A Canadian author known for her speculative fiction that often explores themes of memory, time, and the interconnectedness of human experience. Her acclaimed novel, Station Eleven, depicts a post-apocalyptic world with a focus on art, culture, and the resilience of the human spirit. Mandel's elegant prose and thought-provoking narratives have earned her critical praise and a wide readership.
Station Eleven by Emily St. John Mandel is a haunting and beautifully written novel set in the aftermath of a devastating pandemic. It weaves together the lives of a Hollywood actor, a nomadic group of performers, and survivors clinging to remnants of the old world. Spanning decades and shifting between past and future, the story explores memory, art, and human connection in the face of collapse. As the Traveling Symphony brings Shakespeare to scattered settlements, Mandel examines what remains when everything else is lost. A moving, literary tale of resilience and the enduring power of storytelling.
Vincent is the beautiful bartender at the Hotel Caiette, a five-star glass-and-cedar palace on the northernmost tip of Vancouver Island. New York financier Jonathan Alkaitis owns the hotel. When he passes Vincent his card with a tip, it's the beginning of their life together. That same day, a hooded figure scrawls a note on the windowed wall of the hotel: 'Why don't you swallow broken glass.' Leon Prevant, a shipping executive for a company called Neptune-Avramidis, sees the note from the hotel bar and is shaken to his core. Thirteen years later Vincent mysteriously disappears from the deck of a Neptune-Avramidis ship. Weaving together the lives of these characters, Emily St. John Mandel's The Glass Hotel moves between the ship, the towers of Manhattan, and the wilderness of remote British Columbia, painting a breathtaking picture of greed and guilt, fantasy and delusion, art and the ghosts of our pasts.
This evocative passage introduces a multi-layered narrative spanning centuries and locations, from the 19th-century Canadian wilderness to a future moon colony and a "Night City." Edwin St.

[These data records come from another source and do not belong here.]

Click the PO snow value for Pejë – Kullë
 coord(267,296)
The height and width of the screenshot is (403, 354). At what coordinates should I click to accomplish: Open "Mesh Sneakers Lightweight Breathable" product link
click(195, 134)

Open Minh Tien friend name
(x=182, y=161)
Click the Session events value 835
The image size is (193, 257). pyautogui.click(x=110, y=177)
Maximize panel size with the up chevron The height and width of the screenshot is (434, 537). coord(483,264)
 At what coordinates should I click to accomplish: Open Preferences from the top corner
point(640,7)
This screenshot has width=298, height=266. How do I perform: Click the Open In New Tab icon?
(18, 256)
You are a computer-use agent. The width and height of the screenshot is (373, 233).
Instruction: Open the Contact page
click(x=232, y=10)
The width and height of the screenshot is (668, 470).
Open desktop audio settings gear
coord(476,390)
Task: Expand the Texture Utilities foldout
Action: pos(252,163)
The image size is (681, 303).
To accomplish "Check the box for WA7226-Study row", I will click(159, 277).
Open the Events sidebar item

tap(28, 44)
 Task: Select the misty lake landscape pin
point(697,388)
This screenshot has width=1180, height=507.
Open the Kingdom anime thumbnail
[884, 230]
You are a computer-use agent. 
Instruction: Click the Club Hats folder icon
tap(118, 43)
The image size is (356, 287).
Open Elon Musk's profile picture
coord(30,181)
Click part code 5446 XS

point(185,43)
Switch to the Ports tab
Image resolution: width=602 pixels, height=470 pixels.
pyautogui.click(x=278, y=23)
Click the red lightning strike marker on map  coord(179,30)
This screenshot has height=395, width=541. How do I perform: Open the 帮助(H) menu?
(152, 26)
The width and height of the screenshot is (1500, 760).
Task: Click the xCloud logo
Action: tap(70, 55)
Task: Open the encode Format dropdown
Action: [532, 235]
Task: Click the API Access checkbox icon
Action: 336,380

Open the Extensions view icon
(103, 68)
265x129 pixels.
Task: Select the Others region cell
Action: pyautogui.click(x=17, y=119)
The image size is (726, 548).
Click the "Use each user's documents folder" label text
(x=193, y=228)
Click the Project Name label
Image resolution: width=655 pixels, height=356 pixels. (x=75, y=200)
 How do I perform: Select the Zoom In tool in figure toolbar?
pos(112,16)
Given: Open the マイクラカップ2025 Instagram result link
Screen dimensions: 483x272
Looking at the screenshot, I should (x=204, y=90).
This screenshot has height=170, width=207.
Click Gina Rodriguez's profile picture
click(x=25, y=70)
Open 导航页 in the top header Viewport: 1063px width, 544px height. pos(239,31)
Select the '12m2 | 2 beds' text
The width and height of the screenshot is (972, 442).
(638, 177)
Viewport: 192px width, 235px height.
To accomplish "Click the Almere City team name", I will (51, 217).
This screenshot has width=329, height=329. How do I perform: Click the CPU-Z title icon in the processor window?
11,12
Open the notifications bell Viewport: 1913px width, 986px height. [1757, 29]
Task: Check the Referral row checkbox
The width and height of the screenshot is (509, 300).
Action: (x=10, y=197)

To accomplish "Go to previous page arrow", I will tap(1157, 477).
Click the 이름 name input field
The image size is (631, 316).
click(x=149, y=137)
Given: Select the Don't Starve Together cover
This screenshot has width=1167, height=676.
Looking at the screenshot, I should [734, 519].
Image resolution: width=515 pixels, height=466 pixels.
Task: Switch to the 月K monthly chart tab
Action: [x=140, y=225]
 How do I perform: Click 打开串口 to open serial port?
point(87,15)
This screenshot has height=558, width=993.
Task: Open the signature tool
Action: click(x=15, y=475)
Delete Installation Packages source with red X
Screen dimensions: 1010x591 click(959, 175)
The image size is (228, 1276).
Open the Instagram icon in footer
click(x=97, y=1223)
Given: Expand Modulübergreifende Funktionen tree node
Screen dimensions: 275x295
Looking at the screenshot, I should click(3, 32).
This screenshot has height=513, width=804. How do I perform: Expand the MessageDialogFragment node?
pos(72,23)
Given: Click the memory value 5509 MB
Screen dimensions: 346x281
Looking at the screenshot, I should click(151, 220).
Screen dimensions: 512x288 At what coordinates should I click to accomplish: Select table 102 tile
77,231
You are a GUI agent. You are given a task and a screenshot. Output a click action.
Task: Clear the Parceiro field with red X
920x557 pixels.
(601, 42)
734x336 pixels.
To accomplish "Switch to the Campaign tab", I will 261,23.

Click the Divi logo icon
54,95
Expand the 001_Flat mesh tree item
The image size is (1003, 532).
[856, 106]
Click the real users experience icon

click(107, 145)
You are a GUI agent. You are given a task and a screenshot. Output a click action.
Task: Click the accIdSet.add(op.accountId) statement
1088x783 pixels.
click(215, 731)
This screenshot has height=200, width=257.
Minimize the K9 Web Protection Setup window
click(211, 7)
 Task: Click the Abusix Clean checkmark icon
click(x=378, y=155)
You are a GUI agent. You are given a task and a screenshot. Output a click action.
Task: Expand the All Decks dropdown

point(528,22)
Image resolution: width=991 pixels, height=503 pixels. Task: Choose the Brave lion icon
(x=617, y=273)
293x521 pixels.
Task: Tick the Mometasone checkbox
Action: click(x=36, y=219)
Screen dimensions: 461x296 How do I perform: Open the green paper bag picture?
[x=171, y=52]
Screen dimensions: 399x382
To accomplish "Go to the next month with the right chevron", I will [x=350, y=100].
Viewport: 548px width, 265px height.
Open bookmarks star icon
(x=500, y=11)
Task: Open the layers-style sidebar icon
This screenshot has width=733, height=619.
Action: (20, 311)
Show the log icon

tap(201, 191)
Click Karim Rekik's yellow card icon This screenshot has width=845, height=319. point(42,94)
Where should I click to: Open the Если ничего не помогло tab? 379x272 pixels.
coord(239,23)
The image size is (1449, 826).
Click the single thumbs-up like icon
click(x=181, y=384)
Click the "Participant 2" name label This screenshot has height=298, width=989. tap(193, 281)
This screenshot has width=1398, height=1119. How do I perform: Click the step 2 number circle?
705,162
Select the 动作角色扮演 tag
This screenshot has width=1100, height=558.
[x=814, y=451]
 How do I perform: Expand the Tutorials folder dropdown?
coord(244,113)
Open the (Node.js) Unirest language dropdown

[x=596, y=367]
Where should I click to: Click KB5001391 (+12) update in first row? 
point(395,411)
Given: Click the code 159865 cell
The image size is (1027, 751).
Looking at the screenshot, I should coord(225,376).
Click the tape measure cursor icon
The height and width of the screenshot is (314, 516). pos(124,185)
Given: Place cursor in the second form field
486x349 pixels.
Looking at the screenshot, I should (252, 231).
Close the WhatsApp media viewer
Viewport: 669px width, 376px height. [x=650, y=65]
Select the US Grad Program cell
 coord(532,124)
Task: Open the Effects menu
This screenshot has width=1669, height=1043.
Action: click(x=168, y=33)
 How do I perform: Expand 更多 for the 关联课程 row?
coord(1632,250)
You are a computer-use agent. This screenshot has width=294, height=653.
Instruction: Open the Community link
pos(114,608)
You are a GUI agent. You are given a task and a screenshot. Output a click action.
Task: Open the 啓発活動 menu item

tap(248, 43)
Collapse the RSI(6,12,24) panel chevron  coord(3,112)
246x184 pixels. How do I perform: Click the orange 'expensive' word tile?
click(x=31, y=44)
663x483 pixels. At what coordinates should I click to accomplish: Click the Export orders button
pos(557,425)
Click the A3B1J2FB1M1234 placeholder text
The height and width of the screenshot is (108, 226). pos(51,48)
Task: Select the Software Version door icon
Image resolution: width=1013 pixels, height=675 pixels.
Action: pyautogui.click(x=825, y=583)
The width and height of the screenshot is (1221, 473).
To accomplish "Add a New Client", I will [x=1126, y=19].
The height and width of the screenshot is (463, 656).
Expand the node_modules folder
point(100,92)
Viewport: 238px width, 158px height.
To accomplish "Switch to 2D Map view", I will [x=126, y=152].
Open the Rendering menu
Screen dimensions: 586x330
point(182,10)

Andrew's mysterious experience with the violin in the airship terminal sets a strange, unsettling tone. Two centuries later, author Olive Llewellyn unknowingly echoes this event in her pandemic novel, hinting at a deeper connection. Detective Gaspery-Jacques Roberts' investigation into a wilderness anomaly promises to unravel the threads linking these disparate lives and the unsettling possibility of timeline disruption. The blend of historical exile, futuristic settings, and a central, unexplained event creates an intriguing premise.